RECORDS SHOWN
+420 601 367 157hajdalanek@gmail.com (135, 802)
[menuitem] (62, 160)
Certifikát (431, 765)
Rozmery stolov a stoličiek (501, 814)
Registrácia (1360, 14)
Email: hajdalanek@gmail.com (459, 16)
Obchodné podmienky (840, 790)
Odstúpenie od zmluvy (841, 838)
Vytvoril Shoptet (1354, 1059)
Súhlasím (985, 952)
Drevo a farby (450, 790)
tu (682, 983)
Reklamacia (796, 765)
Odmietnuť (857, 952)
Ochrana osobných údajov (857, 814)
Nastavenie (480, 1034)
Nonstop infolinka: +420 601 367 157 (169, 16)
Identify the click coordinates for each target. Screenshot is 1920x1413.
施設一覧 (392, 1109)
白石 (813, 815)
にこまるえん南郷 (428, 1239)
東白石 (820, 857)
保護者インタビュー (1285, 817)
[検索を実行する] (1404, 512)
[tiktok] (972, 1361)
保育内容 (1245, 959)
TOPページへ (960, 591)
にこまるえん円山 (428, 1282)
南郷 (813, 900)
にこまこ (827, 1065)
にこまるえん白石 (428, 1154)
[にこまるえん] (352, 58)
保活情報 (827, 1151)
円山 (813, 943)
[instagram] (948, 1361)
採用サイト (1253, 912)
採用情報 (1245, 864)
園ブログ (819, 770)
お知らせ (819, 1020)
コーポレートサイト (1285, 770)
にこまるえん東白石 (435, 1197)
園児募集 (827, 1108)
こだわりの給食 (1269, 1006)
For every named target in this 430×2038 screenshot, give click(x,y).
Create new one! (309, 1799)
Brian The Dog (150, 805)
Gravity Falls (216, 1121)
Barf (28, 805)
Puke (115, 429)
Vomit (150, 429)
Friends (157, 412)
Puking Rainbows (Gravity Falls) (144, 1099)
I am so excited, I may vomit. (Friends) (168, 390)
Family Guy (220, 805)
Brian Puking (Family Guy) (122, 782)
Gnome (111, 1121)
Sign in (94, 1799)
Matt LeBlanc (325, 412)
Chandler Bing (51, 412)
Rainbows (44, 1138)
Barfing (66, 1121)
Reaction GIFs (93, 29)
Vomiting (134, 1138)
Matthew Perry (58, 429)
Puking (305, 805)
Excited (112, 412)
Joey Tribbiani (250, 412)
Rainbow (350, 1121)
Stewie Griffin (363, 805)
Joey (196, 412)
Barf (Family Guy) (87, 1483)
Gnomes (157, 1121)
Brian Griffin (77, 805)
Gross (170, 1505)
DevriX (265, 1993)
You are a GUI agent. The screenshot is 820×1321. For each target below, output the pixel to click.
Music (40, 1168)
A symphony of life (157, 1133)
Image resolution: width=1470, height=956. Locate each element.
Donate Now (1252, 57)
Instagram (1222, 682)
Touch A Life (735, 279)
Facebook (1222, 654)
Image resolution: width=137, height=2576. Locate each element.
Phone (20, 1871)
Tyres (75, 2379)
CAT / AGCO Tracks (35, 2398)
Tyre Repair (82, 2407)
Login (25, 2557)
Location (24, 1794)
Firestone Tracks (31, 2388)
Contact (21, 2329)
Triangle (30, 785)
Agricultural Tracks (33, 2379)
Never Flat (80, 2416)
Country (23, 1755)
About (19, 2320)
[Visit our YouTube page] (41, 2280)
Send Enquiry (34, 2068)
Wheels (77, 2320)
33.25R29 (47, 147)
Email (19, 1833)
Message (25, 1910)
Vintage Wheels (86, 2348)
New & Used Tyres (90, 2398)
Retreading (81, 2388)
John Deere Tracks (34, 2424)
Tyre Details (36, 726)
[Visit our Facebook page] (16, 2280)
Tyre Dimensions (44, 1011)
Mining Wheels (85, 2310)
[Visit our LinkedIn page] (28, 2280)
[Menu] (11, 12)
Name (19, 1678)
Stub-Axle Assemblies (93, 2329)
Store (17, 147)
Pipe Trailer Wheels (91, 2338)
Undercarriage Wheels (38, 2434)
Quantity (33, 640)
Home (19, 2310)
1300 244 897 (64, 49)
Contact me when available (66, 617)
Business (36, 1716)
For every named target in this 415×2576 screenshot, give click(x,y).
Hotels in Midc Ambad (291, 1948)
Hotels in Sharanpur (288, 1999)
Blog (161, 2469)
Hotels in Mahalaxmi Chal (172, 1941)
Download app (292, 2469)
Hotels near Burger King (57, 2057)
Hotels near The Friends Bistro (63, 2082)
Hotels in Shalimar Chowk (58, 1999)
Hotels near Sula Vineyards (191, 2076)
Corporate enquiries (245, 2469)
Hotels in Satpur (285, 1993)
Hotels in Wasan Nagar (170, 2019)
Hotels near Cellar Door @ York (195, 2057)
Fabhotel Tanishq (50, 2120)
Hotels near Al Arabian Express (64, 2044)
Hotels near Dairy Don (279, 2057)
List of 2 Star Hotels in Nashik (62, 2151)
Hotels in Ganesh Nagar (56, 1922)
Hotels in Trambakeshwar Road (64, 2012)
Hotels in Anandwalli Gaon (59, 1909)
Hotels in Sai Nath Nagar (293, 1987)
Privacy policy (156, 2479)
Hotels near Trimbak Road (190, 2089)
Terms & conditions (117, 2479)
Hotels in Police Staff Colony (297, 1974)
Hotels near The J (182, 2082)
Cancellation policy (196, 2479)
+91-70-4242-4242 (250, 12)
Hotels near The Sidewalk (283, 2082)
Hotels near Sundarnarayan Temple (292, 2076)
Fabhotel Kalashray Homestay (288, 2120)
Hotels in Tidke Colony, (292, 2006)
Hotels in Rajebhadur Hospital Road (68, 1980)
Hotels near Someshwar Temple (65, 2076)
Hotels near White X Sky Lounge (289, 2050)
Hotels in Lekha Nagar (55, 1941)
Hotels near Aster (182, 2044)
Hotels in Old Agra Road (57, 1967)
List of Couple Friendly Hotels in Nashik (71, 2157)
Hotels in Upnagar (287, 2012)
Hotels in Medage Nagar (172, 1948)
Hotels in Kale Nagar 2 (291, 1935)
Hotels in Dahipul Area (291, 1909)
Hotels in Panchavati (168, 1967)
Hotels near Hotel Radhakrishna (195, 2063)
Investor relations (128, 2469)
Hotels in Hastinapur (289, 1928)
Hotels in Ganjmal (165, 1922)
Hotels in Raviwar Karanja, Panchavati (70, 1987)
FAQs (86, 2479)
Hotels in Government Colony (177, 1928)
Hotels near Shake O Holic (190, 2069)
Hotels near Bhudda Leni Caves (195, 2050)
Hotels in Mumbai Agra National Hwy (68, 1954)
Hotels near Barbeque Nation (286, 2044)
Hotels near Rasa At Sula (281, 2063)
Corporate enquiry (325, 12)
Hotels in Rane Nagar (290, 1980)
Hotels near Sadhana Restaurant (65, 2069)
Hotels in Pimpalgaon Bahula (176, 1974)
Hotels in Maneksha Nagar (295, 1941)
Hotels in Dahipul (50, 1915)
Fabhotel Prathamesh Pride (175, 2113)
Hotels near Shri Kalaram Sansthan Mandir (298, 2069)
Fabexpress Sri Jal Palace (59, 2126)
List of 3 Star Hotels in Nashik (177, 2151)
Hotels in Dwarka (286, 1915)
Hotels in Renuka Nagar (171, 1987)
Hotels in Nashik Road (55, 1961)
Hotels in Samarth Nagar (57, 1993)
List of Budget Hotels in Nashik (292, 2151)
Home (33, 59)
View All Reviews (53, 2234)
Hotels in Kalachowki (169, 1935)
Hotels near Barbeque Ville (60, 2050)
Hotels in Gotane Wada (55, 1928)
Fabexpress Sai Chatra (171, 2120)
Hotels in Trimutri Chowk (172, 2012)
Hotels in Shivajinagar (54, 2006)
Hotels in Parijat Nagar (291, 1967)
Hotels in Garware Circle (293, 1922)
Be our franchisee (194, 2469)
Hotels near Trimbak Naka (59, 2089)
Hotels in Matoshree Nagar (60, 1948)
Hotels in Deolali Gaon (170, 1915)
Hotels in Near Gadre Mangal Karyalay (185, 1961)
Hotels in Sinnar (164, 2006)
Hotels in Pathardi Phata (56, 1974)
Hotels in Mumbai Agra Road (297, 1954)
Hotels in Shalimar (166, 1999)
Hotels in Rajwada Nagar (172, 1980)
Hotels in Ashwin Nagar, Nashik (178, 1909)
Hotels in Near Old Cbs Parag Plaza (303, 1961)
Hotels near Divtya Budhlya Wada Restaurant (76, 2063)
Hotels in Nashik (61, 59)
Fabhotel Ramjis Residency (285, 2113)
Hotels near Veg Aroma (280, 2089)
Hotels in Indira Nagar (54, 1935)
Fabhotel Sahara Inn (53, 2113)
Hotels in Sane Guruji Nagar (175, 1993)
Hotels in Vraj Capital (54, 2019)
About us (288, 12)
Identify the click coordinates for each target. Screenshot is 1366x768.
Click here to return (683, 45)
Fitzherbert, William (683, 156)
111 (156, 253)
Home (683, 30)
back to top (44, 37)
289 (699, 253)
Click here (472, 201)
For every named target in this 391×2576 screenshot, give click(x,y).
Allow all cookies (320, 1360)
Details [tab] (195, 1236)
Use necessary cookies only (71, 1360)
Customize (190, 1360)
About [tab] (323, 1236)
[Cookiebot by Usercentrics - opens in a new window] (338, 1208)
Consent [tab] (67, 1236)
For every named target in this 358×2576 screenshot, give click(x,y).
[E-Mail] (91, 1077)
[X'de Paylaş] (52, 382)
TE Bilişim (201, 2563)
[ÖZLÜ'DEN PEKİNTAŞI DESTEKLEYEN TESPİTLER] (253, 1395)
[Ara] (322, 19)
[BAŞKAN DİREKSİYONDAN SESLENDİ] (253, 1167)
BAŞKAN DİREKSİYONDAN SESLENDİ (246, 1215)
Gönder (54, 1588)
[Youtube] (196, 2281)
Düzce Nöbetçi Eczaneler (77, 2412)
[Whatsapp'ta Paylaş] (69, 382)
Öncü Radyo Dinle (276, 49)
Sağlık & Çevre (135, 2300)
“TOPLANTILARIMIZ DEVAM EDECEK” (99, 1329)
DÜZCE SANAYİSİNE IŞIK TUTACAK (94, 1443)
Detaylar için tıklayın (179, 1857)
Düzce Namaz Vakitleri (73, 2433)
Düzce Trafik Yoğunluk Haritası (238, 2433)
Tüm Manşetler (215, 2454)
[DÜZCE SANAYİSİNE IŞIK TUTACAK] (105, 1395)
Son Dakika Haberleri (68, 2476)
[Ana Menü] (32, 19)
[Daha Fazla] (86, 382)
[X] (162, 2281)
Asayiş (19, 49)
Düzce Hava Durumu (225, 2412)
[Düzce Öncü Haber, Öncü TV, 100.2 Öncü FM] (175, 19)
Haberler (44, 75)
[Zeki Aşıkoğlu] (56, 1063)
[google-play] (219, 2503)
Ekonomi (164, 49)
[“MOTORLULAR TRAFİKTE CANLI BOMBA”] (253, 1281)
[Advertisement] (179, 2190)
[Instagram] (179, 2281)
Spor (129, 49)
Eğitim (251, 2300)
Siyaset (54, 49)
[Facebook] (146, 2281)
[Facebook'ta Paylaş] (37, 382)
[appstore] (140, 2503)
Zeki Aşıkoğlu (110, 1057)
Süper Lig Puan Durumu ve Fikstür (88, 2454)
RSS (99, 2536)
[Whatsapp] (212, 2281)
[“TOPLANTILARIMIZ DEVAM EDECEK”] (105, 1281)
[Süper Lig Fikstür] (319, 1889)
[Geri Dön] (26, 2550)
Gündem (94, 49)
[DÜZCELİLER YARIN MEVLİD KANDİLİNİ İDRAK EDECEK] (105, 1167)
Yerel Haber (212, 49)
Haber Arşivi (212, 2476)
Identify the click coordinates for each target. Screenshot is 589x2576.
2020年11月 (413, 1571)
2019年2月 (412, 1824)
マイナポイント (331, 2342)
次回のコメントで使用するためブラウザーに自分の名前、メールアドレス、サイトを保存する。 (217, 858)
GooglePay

AIM OF THE TASK
Wherever the string "Sula" occurs in the records, copy the line it is in.

ANSWER SECTION
Hotels near Sula Vineyards (191, 2076)
Hotels near Rasa At Sula (281, 2063)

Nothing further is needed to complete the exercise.